Introduction/Purpose: Peroneal tendon disease (PerTD) is a major cause of lateral ankle pain, including tendinosis, tenosynovitis, tears, and instability, all involving inflammation or degeneration of the tendon and tenosynovium (TS). The TS maintains tendon health by providing lubrication and nutrients, and its role in disorders like rheumatoid arthritis and trigger finger is well established. In PerTD, however, its contribution is poorly understood. Research has largely focused on tendon structure, leaving cellular and subcellular TS features understudied. Despite its clinical importance, no current classification of PerTD incorporates both tendon and TS pathology. Such classifications are essential for predicting outcomes, guiding treatment, and studying disease mechanisms. We aimed to develop a clinically meaningful TS and tendon classification and link TS phenotypes to molecular signatures and patient-reported outcomes.
Methods: We developed a 5-stage PerTD classification for surgically treated patients (IRB-approved): Type 0 (non-inflamed TS, normal tendons, n=9), Type 1 (inflamed TS, normal tendons, n=16), Type 2 (<50% tendon tear/tendinosis, n=6), Type 3 (>50% tear, n=6), and Type 4 (near-complete rupture, n=3, Fig1B).
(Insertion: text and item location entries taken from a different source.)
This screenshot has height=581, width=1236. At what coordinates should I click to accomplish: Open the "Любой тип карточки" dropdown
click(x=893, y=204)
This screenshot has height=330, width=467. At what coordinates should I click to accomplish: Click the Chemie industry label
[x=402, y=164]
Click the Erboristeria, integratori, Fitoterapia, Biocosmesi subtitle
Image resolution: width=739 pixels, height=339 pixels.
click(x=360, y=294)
Transcriptomic differences across types were analyzed, and Gene Ontology (GO) enrichment was performed. TS specimens were formalin-fixed and paraffin-embedded (FFPE), H&E-stained, and qualitatively assessed. Picrosirius Red (PSR)–stained FFPE sections were imaged under fluorescence microscopy, tiled into 10,000µm2 regions, and collagen-positive fractions normalized per specimen. Multiplex IHC (CLIC5, CD68, CD31, DAPI) was imaged on the Akoya PhenoImager. PROMIS Pain Interference and Physical Function Scores were collected preoperatively and at 3, 6, 12, and 24 months postoperatively. Collagen fraction was modeled using mixed-effects beta regression with Tukey-adjusted estimated marginal means. PROMIS score trajectories were compared (Kruskal–Wallis test and Dunn’s correction). Analyses were two-sided (α=0.05) in R Studio.
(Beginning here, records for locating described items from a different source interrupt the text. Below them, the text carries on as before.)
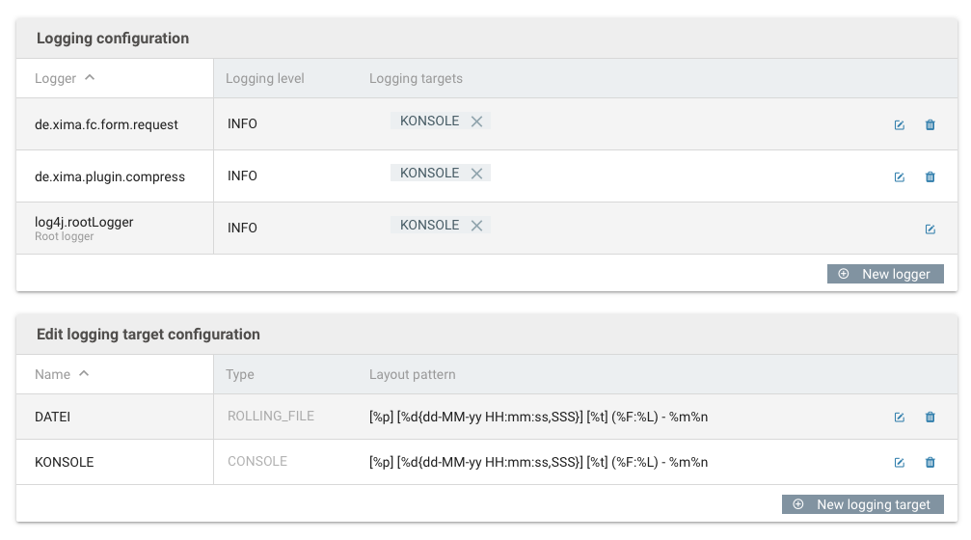Screen dimensions: 971x540
Task: Select the Layout pattern column header
Action: pos(413,375)
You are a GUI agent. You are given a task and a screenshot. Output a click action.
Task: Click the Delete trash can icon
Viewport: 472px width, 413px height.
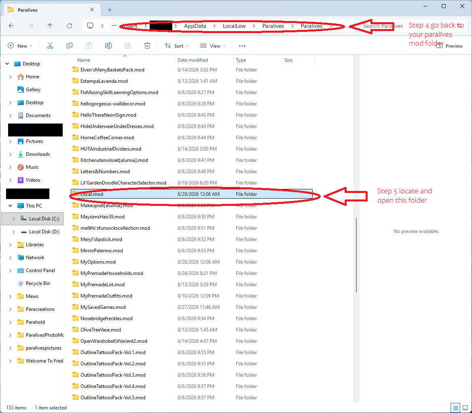pyautogui.click(x=147, y=46)
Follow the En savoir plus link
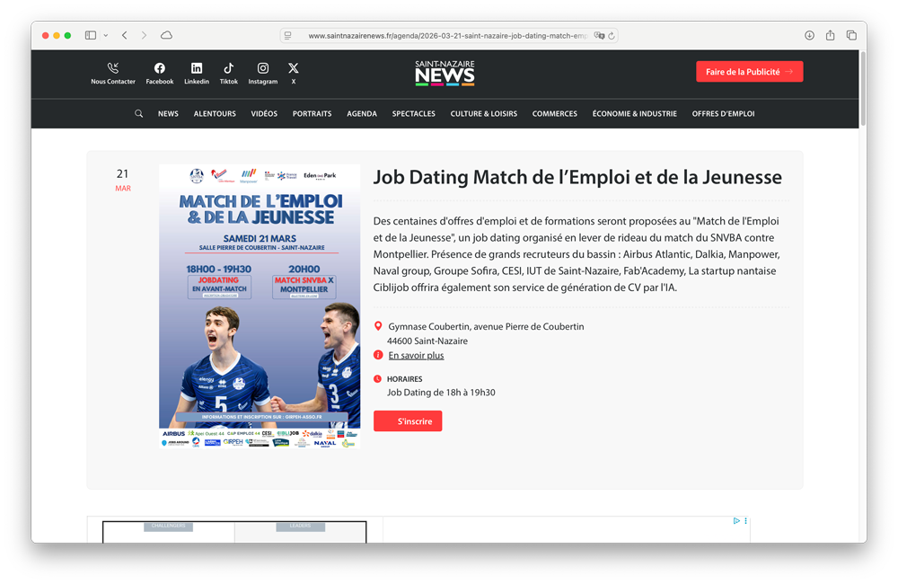The width and height of the screenshot is (898, 584). pyautogui.click(x=416, y=355)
Results: Transcriptomic analysis revealed stage-specific TS molecular signatures across PerTD (Fig1A) with distinct GO-term enrichments differentiating stages 1–4 (Fig1B). Early PerTD (types 1/2) showed enrichment of inflammatory and tissue-remodeling pathways, whereas advanced PerTD (types 3/4) demonstrated upregulation of mitochondrial genes, altered fatty acid metabolism, and neutrophil degranulation (Fig1B). Histopathology showed progressive dense sublining connective tissue and thickened TS lining (Fig1C-D). IHC for CLIC5 (TS fibroblasts) and CD68 (TS macrophages) confirmed these findings (Fig1E). Quantitative PSR analysis showed significantly increased collagen-positive area in tendinopathic PerTD (types 2–4) vs type 1 (p=0.03, Fig1F). Patients with dense connective tissue exhibited greater postoperative improvement in PROMIS Physical Function and reduction in Pain (Fig1G), trends not observed in patients without a dense connective tissue reaction (data not shown).
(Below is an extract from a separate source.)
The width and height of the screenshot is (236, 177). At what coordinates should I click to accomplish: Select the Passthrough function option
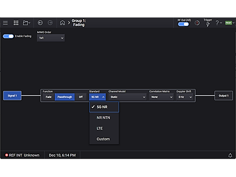[x=65, y=97]
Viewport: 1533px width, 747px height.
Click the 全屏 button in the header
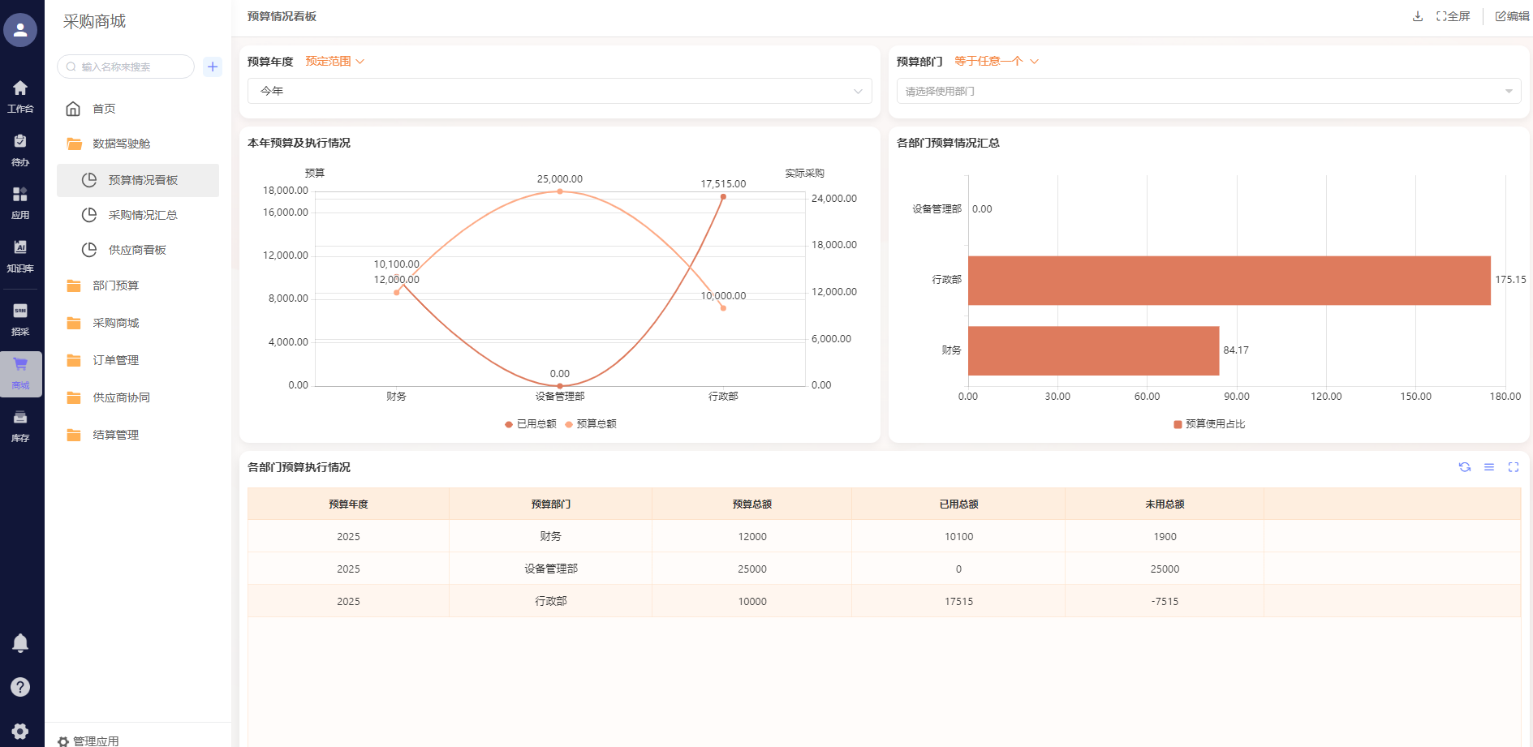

Conclusion: Our classification defines PerTD categories with distinct histopathological and molecular profiles, including macrophage enrichment and fibroblast expansion within thickened TS lining, consistent with a macrophage–fibroblast activation axis driving fibrotic remodeling. While fibrosis and lining thickening were more common in advanced stages, they did not fully align with clinical categories, underscoring the need for refinement through integration of histopathology and non-invasive imaging. The observed association between dense connective-tissue reaction and greater postoperative functional improvement highlights the classification’s potential as a prognostic tool and a platform for biomarker discovery, ultimately informing preoperative decision-making and targeted therapeutic strategies.